Records from a dataset:
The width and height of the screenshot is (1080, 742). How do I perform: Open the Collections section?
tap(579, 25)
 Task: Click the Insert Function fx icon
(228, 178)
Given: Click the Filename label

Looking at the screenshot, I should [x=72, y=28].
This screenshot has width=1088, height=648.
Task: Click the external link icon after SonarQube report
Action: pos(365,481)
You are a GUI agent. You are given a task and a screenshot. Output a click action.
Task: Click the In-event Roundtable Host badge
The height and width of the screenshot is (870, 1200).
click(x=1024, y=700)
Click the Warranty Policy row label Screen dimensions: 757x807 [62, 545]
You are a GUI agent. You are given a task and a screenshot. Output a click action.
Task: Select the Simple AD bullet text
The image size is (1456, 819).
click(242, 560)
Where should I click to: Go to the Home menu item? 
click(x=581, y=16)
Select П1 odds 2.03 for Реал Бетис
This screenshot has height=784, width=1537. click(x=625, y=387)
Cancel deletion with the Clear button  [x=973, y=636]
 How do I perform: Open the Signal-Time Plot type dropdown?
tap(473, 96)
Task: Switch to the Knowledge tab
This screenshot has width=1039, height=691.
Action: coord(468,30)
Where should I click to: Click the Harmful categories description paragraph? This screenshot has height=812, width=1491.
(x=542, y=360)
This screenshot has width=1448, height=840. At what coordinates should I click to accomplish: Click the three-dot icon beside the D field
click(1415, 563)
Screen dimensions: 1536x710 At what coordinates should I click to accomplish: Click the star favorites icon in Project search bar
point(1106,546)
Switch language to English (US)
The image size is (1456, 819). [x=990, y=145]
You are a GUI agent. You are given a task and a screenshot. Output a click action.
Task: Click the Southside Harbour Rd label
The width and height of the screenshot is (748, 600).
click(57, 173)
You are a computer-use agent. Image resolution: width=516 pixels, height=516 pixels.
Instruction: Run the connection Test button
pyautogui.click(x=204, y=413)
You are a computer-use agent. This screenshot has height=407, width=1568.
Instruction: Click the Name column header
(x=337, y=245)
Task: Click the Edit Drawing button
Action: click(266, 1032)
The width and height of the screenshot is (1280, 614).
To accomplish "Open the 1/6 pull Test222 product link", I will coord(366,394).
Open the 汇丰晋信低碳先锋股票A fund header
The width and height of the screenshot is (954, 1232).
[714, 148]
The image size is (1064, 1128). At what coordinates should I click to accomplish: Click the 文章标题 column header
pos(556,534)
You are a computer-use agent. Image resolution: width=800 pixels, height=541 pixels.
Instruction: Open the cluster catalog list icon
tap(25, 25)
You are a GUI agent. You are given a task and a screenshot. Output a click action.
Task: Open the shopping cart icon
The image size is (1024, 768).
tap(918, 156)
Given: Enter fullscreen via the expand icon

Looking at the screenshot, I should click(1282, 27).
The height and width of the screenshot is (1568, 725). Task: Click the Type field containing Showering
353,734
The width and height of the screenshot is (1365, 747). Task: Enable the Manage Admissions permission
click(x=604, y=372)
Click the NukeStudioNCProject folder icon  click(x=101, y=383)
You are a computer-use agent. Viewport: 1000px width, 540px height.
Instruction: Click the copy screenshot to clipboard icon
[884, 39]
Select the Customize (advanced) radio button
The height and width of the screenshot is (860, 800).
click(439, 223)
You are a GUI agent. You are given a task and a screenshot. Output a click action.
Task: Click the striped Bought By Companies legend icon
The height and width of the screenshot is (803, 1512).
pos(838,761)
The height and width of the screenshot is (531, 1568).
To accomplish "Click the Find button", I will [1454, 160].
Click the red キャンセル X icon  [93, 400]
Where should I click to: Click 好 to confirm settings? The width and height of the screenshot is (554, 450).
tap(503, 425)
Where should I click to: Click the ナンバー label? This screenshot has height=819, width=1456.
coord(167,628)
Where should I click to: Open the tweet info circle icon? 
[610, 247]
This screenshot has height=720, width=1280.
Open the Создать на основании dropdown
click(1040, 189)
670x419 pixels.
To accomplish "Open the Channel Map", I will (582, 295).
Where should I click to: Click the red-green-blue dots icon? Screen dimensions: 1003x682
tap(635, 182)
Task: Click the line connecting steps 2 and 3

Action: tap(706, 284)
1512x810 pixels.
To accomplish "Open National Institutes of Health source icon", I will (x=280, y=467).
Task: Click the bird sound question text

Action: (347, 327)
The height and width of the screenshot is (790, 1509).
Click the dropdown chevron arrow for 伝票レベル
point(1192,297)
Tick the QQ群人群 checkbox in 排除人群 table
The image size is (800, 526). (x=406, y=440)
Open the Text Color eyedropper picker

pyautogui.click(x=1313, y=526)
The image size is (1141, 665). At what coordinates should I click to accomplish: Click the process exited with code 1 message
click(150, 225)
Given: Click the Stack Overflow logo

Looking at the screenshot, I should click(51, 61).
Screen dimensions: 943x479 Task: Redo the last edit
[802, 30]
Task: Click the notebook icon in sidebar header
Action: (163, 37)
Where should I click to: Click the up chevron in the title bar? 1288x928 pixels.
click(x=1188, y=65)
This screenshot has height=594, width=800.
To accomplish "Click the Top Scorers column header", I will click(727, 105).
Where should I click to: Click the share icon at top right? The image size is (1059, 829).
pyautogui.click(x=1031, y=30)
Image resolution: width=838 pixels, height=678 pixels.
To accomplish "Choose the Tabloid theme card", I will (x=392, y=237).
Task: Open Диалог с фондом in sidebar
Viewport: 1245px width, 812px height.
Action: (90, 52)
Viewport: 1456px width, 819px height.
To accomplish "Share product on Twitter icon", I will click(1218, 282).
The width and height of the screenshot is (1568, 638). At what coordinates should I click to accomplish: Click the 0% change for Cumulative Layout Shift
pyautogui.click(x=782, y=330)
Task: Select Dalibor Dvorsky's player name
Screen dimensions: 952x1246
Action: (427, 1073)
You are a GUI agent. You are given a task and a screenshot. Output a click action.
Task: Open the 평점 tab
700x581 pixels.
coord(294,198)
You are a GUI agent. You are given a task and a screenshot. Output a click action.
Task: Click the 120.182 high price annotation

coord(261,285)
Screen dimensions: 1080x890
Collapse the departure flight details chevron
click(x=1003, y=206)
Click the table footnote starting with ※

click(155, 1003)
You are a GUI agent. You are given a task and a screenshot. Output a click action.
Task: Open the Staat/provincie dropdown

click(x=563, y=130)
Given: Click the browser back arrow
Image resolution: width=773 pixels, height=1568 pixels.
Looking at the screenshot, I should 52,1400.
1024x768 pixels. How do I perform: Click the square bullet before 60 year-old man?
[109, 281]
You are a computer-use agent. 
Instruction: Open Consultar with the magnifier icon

**YOUR GOAL:** Every record above needs to be repeated word for word.

**RESULT:**
The width and height of the screenshot is (1080, 742). How do I perform: Open the Collections section?
tap(579, 25)
 Task: Click the Insert Function fx icon
(228, 178)
Given: Click the Filename label

Looking at the screenshot, I should [x=72, y=28].
This screenshot has width=1088, height=648.
Task: Click the external link icon after SonarQube report
Action: pos(365,481)
You are a GUI agent. You are given a task and a screenshot. Output a click action.
Task: Click the In-event Roundtable Host badge
The height and width of the screenshot is (870, 1200).
click(x=1024, y=700)
Click the Warranty Policy row label Screen dimensions: 757x807 [62, 545]
You are a GUI agent. You are given a task and a screenshot. Output a click action.
Task: Select the Simple AD bullet text
The image size is (1456, 819).
click(242, 560)
Where should I click to: Go to the Home menu item? 
click(x=581, y=16)
Select П1 odds 2.03 for Реал Бетис
This screenshot has height=784, width=1537. click(x=625, y=387)
Cancel deletion with the Clear button  [x=973, y=636]
 How do I perform: Open the Signal-Time Plot type dropdown?
tap(473, 96)
Task: Switch to the Knowledge tab
This screenshot has width=1039, height=691.
Action: coord(468,30)
Where should I click to: Click the Harmful categories description paragraph? This screenshot has height=812, width=1491.
(x=542, y=360)
This screenshot has width=1448, height=840. At what coordinates should I click to accomplish: Click the three-dot icon beside the D field
click(1415, 563)
Screen dimensions: 1536x710 At what coordinates should I click to accomplish: Click the star favorites icon in Project search bar
point(1106,546)
Switch language to English (US)
The image size is (1456, 819). [x=990, y=145]
You are a GUI agent. You are given a task and a screenshot. Output a click action.
Task: Click the Southside Harbour Rd label
The width and height of the screenshot is (748, 600).
click(57, 173)
You are a computer-use agent. Image resolution: width=516 pixels, height=516 pixels.
Instruction: Run the connection Test button
pyautogui.click(x=204, y=413)
You are a computer-use agent. This screenshot has height=407, width=1568.
Instruction: Click the Name column header
(x=337, y=245)
Task: Click the Edit Drawing button
Action: click(266, 1032)
The width and height of the screenshot is (1280, 614).
To accomplish "Open the 1/6 pull Test222 product link", I will coord(366,394).
Open the 汇丰晋信低碳先锋股票A fund header
The width and height of the screenshot is (954, 1232).
[714, 148]
The image size is (1064, 1128). At what coordinates should I click to accomplish: Click the 文章标题 column header
pos(556,534)
You are a computer-use agent. Image resolution: width=800 pixels, height=541 pixels.
Instruction: Open the cluster catalog list icon
tap(25, 25)
You are a GUI agent. You are given a task and a screenshot. Output a click action.
Task: Open the shopping cart icon
The image size is (1024, 768).
tap(918, 156)
Given: Enter fullscreen via the expand icon

Looking at the screenshot, I should click(1282, 27).
The height and width of the screenshot is (1568, 725). Task: Click the Type field containing Showering
353,734
The width and height of the screenshot is (1365, 747). Task: Enable the Manage Admissions permission
click(x=604, y=372)
Click the NukeStudioNCProject folder icon  click(x=101, y=383)
You are a computer-use agent. Viewport: 1000px width, 540px height.
Instruction: Click the copy screenshot to clipboard icon
[884, 39]
Select the Customize (advanced) radio button
The height and width of the screenshot is (860, 800).
click(439, 223)
You are a GUI agent. You are given a task and a screenshot. Output a click action.
Task: Click the striped Bought By Companies legend icon
The height and width of the screenshot is (803, 1512).
pos(838,761)
The height and width of the screenshot is (531, 1568).
To accomplish "Click the Find button", I will [1454, 160].
Click the red キャンセル X icon  [93, 400]
Where should I click to: Click 好 to confirm settings? The width and height of the screenshot is (554, 450).
tap(503, 425)
Where should I click to: Click the ナンバー label? This screenshot has height=819, width=1456.
coord(167,628)
Where should I click to: Open the tweet info circle icon? 
[610, 247]
This screenshot has height=720, width=1280.
Open the Создать на основании dropdown
click(1040, 189)
670x419 pixels.
To accomplish "Open the Channel Map", I will (582, 295).
Where should I click to: Click the red-green-blue dots icon? Screen dimensions: 1003x682
tap(635, 182)
Task: Click the line connecting steps 2 and 3

Action: tap(706, 284)
1512x810 pixels.
To accomplish "Open National Institutes of Health source icon", I will (x=280, y=467).
Task: Click the bird sound question text

Action: (347, 327)
The height and width of the screenshot is (790, 1509).
Click the dropdown chevron arrow for 伝票レベル
point(1192,297)
Tick the QQ群人群 checkbox in 排除人群 table
The image size is (800, 526). (x=406, y=440)
Open the Text Color eyedropper picker

pyautogui.click(x=1313, y=526)
The image size is (1141, 665). At what coordinates should I click to accomplish: Click the process exited with code 1 message
click(150, 225)
Given: Click the Stack Overflow logo

Looking at the screenshot, I should click(51, 61).
Screen dimensions: 943x479 Task: Redo the last edit
[802, 30]
Task: Click the notebook icon in sidebar header
Action: (163, 37)
Where should I click to: Click the up chevron in the title bar? 1288x928 pixels.
click(x=1188, y=65)
This screenshot has height=594, width=800.
To accomplish "Click the Top Scorers column header", I will click(727, 105).
Where should I click to: Click the share icon at top right? The image size is (1059, 829).
pyautogui.click(x=1031, y=30)
Image resolution: width=838 pixels, height=678 pixels.
To accomplish "Choose the Tabloid theme card", I will (x=392, y=237).
Task: Open Диалог с фондом in sidebar
Viewport: 1245px width, 812px height.
Action: (90, 52)
Viewport: 1456px width, 819px height.
To accomplish "Share product on Twitter icon", I will click(1218, 282).
The width and height of the screenshot is (1568, 638). At what coordinates should I click to accomplish: Click the 0% change for Cumulative Layout Shift
pyautogui.click(x=782, y=330)
Task: Select Dalibor Dvorsky's player name
Screen dimensions: 952x1246
Action: (427, 1073)
You are a GUI agent. You are given a task and a screenshot. Output a click action.
Task: Open the 평점 tab
700x581 pixels.
coord(294,198)
You are a GUI agent. You are given a task and a screenshot. Output a click action.
Task: Click the 120.182 high price annotation

coord(261,285)
Screen dimensions: 1080x890
Collapse the departure flight details chevron
click(x=1003, y=206)
Click the table footnote starting with ※

click(155, 1003)
You are a GUI agent. You are given a task and a screenshot. Output a click action.
Task: Open the Staat/provincie dropdown

click(x=563, y=130)
Given: Click the browser back arrow
Image resolution: width=773 pixels, height=1568 pixels.
Looking at the screenshot, I should 52,1400.
1024x768 pixels. How do I perform: Click the square bullet before 60 year-old man?
[109, 281]
You are a computer-use agent. 
Instruction: Open Consultar with the magnifier icon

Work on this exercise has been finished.